— Не утруждай себя. Я пожил свое, и, какие бы ошибки я ни допустил, я всегда любил родину.
Мне говорили, что он с тем же достоинством отдал себя в руки палача.
Я решил изменить мир вовсе не из наивного идеализма изнеженного юнца или тщеславной праведности — этих неизменных предвестников поражения — и не ради увеличения своего богатства и влияния, ибо богатство, превышающее разумные пределы, всегда казалось мне самым тривиальным из всех земных благ, а власть, превышающая собственную полезность, — самым презренным. То неумолимая судьба заключила меня в свои объятия в тот решающий день в Аполлонии, почти шестьдесят лет назад, и я не стал делать попыток вырваться из них.
Тем не менее, скорее благодаря инстинкту, чем твердому знанию, я понял, что если человеку на роду написано изменить мир, то прежде он обязан изменить самого себя. Для этого он должен найти внутри себя или создать заново второе, тайное и безжалостное, «я», равнодушное как к нему самому, так и к другим, а также к миру, который ему предписано переделать, руководствуясь вовсе не собственными желаниями, а тем, с чем он сталкивается по ходу переделки.

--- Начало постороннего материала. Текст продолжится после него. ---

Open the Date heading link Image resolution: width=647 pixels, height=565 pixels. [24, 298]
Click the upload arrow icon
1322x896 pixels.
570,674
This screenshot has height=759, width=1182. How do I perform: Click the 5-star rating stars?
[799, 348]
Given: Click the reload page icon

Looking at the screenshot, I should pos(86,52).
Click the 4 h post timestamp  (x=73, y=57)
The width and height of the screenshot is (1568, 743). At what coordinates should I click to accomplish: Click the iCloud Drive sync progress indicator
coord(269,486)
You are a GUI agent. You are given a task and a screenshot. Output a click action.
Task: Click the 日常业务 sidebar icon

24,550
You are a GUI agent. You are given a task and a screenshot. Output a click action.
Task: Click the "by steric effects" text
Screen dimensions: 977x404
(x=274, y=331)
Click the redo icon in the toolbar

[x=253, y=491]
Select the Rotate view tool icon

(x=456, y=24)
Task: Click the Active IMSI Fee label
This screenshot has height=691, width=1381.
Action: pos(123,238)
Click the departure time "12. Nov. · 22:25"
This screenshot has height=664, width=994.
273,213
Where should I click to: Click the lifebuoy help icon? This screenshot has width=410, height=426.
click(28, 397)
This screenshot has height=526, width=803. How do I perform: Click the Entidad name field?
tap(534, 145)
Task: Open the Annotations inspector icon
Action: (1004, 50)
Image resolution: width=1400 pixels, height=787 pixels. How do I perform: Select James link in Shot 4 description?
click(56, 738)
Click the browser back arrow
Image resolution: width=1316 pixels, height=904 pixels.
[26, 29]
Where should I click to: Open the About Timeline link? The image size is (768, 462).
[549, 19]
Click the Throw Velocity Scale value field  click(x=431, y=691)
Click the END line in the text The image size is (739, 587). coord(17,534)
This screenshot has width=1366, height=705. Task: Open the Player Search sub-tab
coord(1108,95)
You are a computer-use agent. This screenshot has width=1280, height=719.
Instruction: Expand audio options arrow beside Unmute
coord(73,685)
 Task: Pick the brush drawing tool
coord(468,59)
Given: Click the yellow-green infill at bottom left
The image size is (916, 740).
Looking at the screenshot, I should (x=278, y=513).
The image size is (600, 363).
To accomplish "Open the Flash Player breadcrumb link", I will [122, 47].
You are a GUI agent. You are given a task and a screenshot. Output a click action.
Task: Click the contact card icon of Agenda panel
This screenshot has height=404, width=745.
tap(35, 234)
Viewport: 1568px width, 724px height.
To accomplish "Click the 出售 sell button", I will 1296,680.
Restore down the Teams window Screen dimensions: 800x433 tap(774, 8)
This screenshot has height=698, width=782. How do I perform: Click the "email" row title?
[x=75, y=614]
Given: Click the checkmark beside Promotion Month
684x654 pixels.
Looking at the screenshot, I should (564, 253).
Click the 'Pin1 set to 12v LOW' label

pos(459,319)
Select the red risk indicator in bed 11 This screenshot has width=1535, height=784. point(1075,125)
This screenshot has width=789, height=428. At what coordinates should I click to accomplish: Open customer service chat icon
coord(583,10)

И все же они оставались моими самыми близкими друзьями даже тогда, когда в глубине души я отказался от них. Какое своенравное это создание — человек, который почему–то больше всего ценит то, от чего отказался или что оставил позади! Солдат, выбравший войну своей профессией, в разгар битвы жаждет мира, а во время мира мечтает о звоне мечей и кровавом хаосе сражения; раб, воспротивившись навязанной ему зависимости, за счет собственного усердия покупает себе свободу, чтобы затем попасть в кабалу к еще более жестокому и требовательному хозяину; Любовник, покинувший свою подругу, остаток жизни проводит в мечтах о ее воображаемом совершенстве.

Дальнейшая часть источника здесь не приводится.